D. Procedural Challenges

[53] The need for increased judicial scrutiny of the prosecution’s performance of its disclosure obligations has become a burden on the courts. This burden is amplified by the absence of a statutory structure in which to adjudicate disclosure issues. Writing in an extra judicial capacity, Justice Michael Moldaver of the Ontario Court of Appeal forcefully expressed the practical problems Canada’s judiciary faces because of Parliament’s failure to provide "a code of procedure designed to deal with such basic issues as how, when, why, by who and to whom Charter applications are to be brought".Footnote 27 This omission means there is no procedural mechanism available for the parties to obtain an early judicial resolution of disclosure disputes. This was identified as a major weakness in the criminal justice system at the January 2010 Second National Criminal Justice Symposium in Montreal.Footnote 28

[54] The principle of fundamental justice underlying the entitlement to disclosure is the constitutional right to make full answer and defence. Only a "court of competent jurisdiction" within the meaning of section 24 of the Charter can decide constitutional issues.Footnote 29 Consequently, a Charter right cannot be enforced at a preliminary inquiry.Footnote 30 And from committal onwards, pre-trial motions seeking a Charter remedy cannot be brought before a judge other than the trial judge or a superior court judge.Footnote 31

[55] Stinchcombe dealt with an indictable offence and specifically noted that different considerations might come into play in the context of summary conviction cases. It also held that the right to disclosure only arises at the time of the election of the accused. Notwithstanding these aspects of the decision, it has long been accepted, with virtually no discussion, that the right to full disclosure applies in all cases.

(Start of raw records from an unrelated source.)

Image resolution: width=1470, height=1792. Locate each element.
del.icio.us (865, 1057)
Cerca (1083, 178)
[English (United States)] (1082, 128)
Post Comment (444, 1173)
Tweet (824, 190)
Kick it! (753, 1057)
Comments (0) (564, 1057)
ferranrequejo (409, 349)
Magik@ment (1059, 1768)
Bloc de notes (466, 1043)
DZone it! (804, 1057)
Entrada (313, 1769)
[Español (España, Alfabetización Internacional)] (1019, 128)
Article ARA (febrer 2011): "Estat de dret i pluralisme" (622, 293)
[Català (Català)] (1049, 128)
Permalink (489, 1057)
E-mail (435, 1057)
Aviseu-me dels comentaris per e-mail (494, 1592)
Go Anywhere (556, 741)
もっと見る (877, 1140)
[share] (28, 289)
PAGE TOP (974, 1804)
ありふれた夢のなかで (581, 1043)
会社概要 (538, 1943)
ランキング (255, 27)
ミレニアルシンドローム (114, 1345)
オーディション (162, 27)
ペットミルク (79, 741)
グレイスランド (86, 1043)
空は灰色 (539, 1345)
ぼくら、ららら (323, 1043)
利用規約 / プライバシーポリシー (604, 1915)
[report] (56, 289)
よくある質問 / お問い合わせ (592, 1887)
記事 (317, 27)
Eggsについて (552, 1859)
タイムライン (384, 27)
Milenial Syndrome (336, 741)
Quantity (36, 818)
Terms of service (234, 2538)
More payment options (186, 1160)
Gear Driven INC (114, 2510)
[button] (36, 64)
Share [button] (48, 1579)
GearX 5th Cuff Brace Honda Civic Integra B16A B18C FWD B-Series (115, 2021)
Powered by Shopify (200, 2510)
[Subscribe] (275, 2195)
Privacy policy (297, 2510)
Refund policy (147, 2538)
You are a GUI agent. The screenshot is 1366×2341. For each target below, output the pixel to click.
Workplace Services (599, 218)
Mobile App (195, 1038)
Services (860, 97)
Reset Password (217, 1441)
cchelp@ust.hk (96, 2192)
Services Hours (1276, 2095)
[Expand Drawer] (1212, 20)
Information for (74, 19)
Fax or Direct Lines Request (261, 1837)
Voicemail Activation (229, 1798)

E. Self-represented Accused

[56] Self-represented accused are increasingly appearing before the courts. This is their right. But facilitating their access to justice poses challenges to all participants in the process.Footnote 32 Self-represented accused have the same right to disclosure as represented accused. But the precise means by which disclosure is provided to a self-represented accused must be left to the discretion of the prosecutor based on the facts of each case.Footnote 33 Instructions to prosecutors in various jurisdictions call for specialized access for self-represented accused. Alberta's Prosecution Guideline on Disclosure refers to "controlled and supervised, yet adequate and private" access to disclosure materials in circumstances where the safety, security or privacy of individuals may be at issue if the self-represented accused has unfettered access to documents and the ability to disseminate them freely. Prosecution guidelines in British Columbia provide that Crown counsel can arrange for disclosure to unrepresented accused to occur in a controlled setting, such as arranging for videotapes or other material to be viewed in the prosecution office or the local RCMP or city police detachment.Footnote 34

[57] Most jurisdictions provide for pre-trial judicial case conferences in criminal proceedings. Common practice when the accused is self-represented is to hold the conference in court and "on the record." At the case conference, issues relating to disclosure, including its content, the means of disclosure, and the schedule and supervision of the access of the accused to the material can be discussed. If the parties do not agree, the judge can rule on the issues.